§ Document excerpt:
* * * * * * *
  • 2.In a final rule promulgated October 4, 2016, and effective November 28, 2016, CMS issued comprehensive revisions to the regulations governing Medicare participation requirements for long term care facilities.  81 Fed. Reg. 68,688 (Oct. 4, 2016).  Based on the date of the survey in this case, which preceded the regulatory revisions, I refer to the regulations that were in effect at the time of the survey.  See Carmel Convalescent Hosp., DAB No. 1584 at 2 n.2 (1996) (applying regulations in effect on the date of the survey and resurvey).
  • 3.My conclusions of law appear as headings in bold italic type.
  • 4.Wanderguard is a brand name for a security system that sounds an alarm when a resident wearing an electronic bracelet approaches or tries to exit a door connected to the system.  See P. Ex. 35 at 2.  Resident 1’s care plan sometimes refers to the security bracelet used as a Wanderguard and sometimes as a Roam Alert.  CMS Ex. 8 at 8.  It is not clear whether the facility used different security systems at different times or if it used the terms Wanderguard and Roam Alert interchangeably.  In any event, the exact name of the device in use is not material, as Petitioner’s administrator explained that the two systems are equivalent.  P. Ex. 35 at 2.
  • 5.Petitioner focuses a great deal of its argument on the reasons its staff found it appropriate to permit Resident 1 to transfer off the secured unit.  See, e.g., P. Post-hrg. Br. at 17-18.  However, for the reasons explained in the Analysis section of this decision, I would conclude that Petitioner’s failure to supervise Resident 1 represented a deficient practice even if Resident 1 had resided on the unsecured unit continuously.  I therefore do not address the propriety of Resident 1’s transfer further.
  • 6.The exact time when Resident 1 eloped from Petitioner’s facility was never determined.
  • 7.The fact that Nurse Nderito implemented visual checks of Resident 1 every 15 minutes before the patio door alarm sounded somewhat undercuts Petitioner’s position that the visual checks were implemented specifically as a backup to the disengaged patio door alarm.
  • 8.Petitioner additionally emphasizes that the SOD incorporates the allegation that Petitioner’s staff saw Resident 1 in his room at 5:45 a.m. on July 9.  P. Post-hrg. Reply at 9 (citing CMS Ex. 2 at 3).  However, for the same reasons explained in this section of my decision, I do not find that the record as a whole supports the allegation.
* * * * * * *
§ Extracted information:
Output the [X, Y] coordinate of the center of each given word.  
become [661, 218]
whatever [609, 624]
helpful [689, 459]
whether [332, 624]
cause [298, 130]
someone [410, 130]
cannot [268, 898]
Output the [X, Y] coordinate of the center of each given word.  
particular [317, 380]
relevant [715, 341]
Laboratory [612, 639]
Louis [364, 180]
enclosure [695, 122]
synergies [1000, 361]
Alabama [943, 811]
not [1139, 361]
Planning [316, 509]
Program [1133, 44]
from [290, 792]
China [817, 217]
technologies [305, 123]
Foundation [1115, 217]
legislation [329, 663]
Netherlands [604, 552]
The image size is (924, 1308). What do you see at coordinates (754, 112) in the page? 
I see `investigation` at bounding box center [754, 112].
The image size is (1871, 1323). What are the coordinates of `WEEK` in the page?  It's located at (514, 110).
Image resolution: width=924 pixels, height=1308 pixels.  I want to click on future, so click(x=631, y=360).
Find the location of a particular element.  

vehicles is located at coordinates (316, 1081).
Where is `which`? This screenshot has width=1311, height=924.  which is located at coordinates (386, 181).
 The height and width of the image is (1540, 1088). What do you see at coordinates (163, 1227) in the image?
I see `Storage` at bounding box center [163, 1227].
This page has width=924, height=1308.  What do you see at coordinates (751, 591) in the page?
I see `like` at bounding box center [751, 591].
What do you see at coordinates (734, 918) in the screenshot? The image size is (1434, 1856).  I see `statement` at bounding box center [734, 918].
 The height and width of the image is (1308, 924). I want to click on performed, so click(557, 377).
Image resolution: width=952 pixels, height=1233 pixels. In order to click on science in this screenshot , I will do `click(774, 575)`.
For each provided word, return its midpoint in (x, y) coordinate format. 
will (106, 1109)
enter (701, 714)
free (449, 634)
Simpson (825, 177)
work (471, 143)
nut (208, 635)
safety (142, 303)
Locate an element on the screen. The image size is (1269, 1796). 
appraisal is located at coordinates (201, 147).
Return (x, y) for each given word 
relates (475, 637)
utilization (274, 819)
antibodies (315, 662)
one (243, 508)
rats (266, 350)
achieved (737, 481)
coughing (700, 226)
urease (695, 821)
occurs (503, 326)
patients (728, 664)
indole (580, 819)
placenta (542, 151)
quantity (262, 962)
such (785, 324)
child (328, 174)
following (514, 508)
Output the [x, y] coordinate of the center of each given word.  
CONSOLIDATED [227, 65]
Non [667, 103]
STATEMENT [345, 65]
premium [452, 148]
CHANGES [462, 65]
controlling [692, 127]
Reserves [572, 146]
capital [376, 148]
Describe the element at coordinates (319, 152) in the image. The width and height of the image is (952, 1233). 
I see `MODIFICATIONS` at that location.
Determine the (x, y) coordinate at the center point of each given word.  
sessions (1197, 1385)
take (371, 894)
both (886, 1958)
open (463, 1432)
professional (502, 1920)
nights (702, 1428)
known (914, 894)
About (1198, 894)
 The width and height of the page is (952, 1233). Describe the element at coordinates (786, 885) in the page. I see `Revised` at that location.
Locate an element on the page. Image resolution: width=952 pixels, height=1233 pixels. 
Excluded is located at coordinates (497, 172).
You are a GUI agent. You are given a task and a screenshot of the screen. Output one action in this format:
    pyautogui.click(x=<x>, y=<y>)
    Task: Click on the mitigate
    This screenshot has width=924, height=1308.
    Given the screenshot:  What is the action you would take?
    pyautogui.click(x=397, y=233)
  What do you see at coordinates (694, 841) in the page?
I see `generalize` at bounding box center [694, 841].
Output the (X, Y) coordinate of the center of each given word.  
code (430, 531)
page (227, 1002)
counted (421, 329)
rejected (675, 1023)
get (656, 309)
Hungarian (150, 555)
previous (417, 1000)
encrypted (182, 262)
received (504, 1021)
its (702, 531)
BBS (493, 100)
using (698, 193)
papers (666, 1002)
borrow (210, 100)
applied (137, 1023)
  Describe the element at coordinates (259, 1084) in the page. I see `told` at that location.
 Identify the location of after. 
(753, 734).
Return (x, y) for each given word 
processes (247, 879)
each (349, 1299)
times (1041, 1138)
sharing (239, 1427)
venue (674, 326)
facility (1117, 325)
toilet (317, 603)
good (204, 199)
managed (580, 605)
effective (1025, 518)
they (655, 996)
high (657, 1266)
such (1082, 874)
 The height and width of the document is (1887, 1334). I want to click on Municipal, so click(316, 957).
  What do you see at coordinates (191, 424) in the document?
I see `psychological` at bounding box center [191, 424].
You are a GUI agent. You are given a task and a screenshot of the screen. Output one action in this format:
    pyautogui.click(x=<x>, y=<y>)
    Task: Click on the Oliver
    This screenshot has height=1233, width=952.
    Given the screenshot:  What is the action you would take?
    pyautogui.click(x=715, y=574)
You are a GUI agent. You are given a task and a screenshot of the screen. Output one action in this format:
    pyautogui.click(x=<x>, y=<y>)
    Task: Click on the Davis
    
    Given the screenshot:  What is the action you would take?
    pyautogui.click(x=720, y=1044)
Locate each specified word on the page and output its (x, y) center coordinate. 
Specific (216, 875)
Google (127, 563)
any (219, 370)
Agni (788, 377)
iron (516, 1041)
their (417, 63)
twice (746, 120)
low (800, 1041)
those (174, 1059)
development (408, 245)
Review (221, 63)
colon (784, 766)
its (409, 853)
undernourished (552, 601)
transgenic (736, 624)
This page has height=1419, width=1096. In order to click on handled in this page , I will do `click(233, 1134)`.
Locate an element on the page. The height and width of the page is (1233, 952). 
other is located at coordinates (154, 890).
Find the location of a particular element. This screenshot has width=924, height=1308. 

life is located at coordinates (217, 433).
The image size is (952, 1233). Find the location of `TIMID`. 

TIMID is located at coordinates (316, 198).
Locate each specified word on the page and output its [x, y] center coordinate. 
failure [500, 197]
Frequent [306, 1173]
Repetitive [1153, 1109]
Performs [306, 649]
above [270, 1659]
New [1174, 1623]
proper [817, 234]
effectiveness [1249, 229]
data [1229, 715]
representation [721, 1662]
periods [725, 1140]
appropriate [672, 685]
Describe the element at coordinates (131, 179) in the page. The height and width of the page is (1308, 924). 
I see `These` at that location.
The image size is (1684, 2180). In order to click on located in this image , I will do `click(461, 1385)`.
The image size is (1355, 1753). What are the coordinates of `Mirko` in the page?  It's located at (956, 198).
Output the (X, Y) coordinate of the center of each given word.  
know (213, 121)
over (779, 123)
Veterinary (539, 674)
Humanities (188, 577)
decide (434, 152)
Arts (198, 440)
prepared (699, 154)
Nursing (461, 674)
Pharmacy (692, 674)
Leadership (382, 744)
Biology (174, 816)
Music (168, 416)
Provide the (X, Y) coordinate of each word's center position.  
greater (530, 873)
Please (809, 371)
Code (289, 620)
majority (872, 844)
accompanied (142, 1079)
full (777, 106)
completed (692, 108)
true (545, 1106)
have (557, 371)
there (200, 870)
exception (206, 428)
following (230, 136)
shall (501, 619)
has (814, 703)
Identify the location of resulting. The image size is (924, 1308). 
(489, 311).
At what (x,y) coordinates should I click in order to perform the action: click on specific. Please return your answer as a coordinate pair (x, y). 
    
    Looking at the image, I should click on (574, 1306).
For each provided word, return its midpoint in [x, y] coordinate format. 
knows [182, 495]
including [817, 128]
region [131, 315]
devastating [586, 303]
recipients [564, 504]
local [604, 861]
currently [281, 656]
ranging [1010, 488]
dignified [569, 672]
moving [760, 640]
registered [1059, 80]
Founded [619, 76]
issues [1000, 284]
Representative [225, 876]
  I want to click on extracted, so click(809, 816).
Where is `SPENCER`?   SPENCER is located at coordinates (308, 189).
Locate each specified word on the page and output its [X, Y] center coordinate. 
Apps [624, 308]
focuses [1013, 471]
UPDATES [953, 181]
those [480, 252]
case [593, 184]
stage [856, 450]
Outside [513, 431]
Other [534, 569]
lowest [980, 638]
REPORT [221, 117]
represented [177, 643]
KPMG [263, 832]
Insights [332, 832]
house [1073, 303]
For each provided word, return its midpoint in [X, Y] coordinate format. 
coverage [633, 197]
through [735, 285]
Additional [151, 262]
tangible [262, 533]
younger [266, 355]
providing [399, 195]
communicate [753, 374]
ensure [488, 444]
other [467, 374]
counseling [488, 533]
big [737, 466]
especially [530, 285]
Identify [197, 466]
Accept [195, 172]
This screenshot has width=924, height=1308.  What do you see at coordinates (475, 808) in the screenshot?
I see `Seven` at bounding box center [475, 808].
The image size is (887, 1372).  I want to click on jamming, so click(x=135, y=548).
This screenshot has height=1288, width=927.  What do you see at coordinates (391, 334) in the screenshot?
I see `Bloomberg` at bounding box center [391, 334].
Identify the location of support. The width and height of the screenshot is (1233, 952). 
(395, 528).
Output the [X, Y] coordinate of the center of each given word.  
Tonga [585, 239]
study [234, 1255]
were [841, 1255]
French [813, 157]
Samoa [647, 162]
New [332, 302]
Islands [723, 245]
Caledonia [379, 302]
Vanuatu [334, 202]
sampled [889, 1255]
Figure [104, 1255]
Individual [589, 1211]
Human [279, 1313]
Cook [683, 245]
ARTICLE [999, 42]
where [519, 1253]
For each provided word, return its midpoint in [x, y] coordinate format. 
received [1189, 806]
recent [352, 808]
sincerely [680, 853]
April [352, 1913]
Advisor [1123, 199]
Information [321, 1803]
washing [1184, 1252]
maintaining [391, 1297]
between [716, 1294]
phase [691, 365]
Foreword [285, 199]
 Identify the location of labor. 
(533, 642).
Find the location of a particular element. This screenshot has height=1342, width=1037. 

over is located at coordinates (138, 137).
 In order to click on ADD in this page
* * * * * * *
§ Your tasks:
1 - In the footnotes above, condense the paragraph beginning "Wanderguard is a brand name" into a short bulleted list that keeps its main facts.
2 - According to the footnotes, in what type style do the conclusions of law appear?
3 - Based on the footnotes, explain why the propriety of Resident 1's transfer off the secured unit is not addressed further.

§ Answer list:
1 -
- Wanderguard is a security system that sounds an alarm when a resident wearing an electronic bracelet approaches or tries to exit a connected door.
- Resident 1's care plan calls the bracelet a Wanderguard in some places and a Roam Alert in others.
- It is unclear whether the facility used different systems at different times or used the two names interchangeably.
- The exact device name is not material, because Petitioner's administrator explained that the two systems are equivalent.

2 - They appear as headings in bold italic type.

3 - The decision would find Petitioner's failure to supervise Resident 1 a deficient practice even if Resident 1 had lived on the unsecured unit the whole time. The reasons for the transfer therefore do not affect the outcome.